少なくとも、これに近い感想を抱かれたのではないかと思います。Surface チームのスタッフは、自分たちが成し遂げた成果に興奮を抑えきれず、大きな手振りを交えながらこれまでの道のりを語ります。たとえば、Hua Wang はホワイトボードに図を描きながら、通常の蝶番とは異なる Surface Book のヒンジを生み出すまでの苦労を話してくれました。
「このヒンジは非常に興味深いものです。

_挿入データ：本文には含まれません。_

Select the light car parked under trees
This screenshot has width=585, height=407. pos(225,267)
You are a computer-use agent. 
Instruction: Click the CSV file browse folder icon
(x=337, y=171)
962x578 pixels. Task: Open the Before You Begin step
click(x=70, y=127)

クリップボードとキーボードの着脱が簡単にできるのに、装着している状態では見事に一体化するのです」と Wang は、標準的なノート PC のヒンジから進化した、Surface Book の「ダイナミック フルクラム ヒンジ」の設計を図にして説明します。

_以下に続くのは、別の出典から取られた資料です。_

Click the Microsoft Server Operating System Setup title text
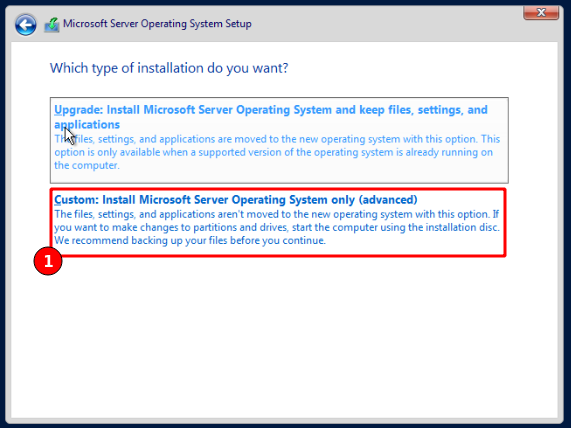The height and width of the screenshot is (428, 571). (157, 24)
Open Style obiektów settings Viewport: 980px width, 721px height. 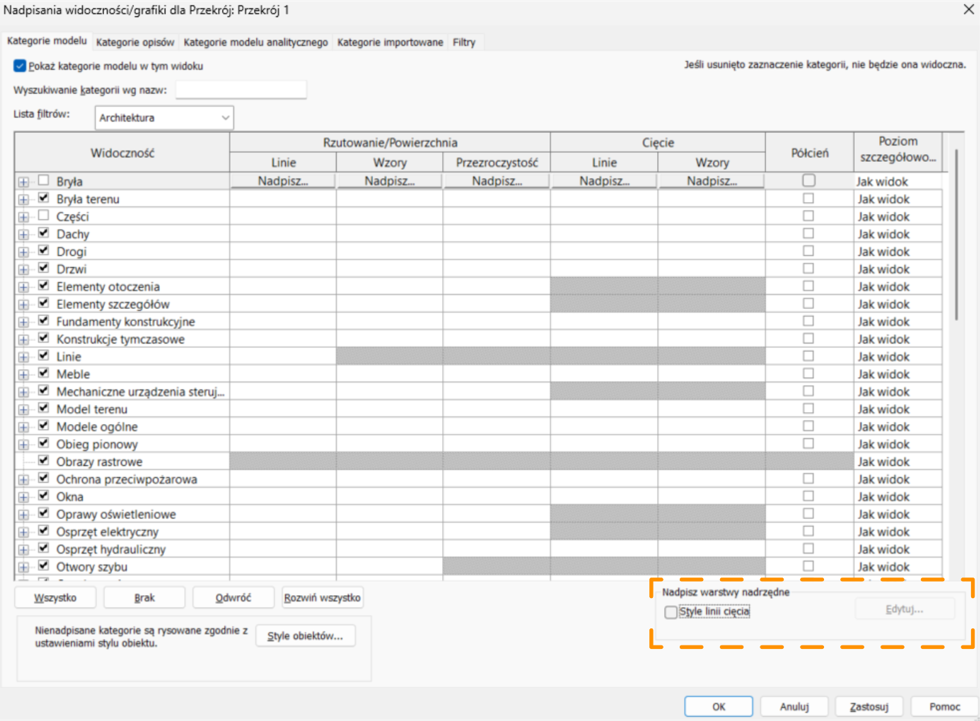tap(305, 636)
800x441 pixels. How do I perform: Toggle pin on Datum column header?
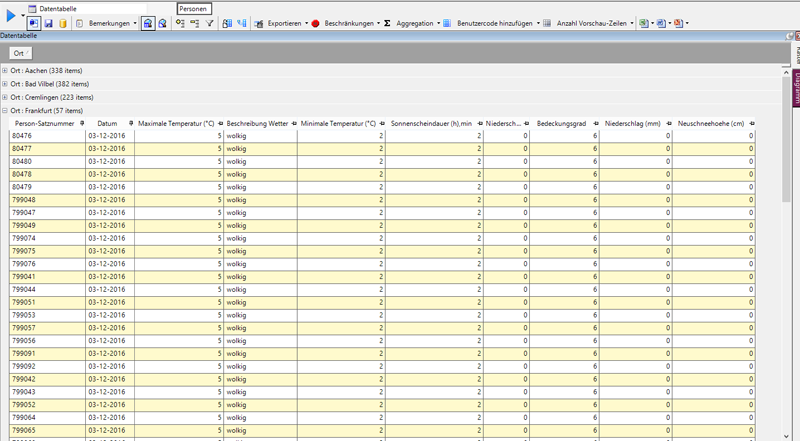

「だれも予想しなかったような、劇的な瞬間を生み出すことを目指しました。従来の蝶番型のヒンジや 2 in 1 設計では、支えになる部分が必要になります。これでは洗練されたデザインとは言えません」
マイクロソフトで 2 年間キーボードやマウスの開発に携わった Wang は、Surface デザイン担当ゼネラルマネージャーの Ralf Groene からこの Surface プロジェクトに誘われた最初の工業デザイナーとなりました。Wang の情熱や専門知識を考えれば、Groene が声を掛けたのも当然と言えますし、彼の加入は功を奏しました。Wang は偶然にも優れたヒンジのデザインを思い付くきっかけをつかみ、チームの進展に貢献したのです。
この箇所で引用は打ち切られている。